Chocolate and the other foods are known to affect platelets.
"We knew they would offend," Becker said. "Some people said to us, 'I can do anything but I can't stay off my chocolate."'
"If people said, 'I will try my very best,' we said, 'OK do your very best, but it is crucial that you don't eat chocolate for 24 to 48 hours before you come in for testing."'
Yet some people failed even this test of self-control.
"Nobody ate like a chocolate chip.

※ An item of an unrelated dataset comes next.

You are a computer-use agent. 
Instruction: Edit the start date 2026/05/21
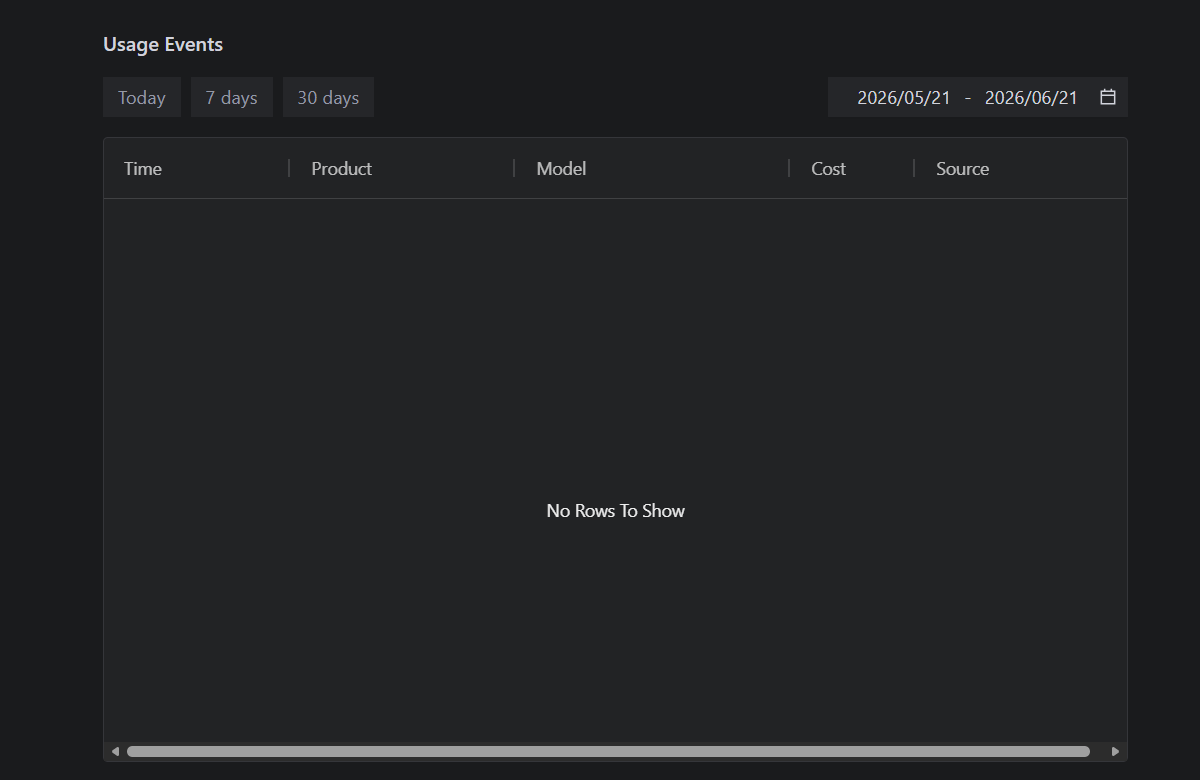click(904, 97)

If they were going to eat it, they ate some chocolate," Becker said.
"It went all the way from a chocolate chip cookie to someone who ate a gallon of chocolate ice cream with chocolate chunks and two chocolate-chip cookies at one sitting."
Becker cut them out of the aspirin study, but looked at their blood anyway.
Researchers ran platelet samples from both groups through a mechanical blood vessel system designed to time how long it takes for the platelets to clump together in a hair-thin plastic tube.
The blood of the chocolate eaters was slower to clot than the blood of the volunteers who resisted chocolate, Becker told a meeting of heart experts in Chicago.
In a urine test, the chocolate lovers had lower levels of a platelet waste product called thromboxane.
"Does it help a little bit? Yes," Becker said adding, "But it does not have anywhere near the magnitude of the effects of a single baby aspirin a day."
Nonetheless, Becker's team wants to study the effects of eating chocolate on a "free-living" population of volunteers.
They will measure how much chocolate people eat and then watch them for several years to see if chocolate-eaters have a different rate of heart attacks, stroke and heart operations.
Other studies have suggested that dark chocolate contains more of the beneficial compounds linked with heart health, and experts note that the high sugar and fat content of most chocolate candy might cancel out some of the benefits.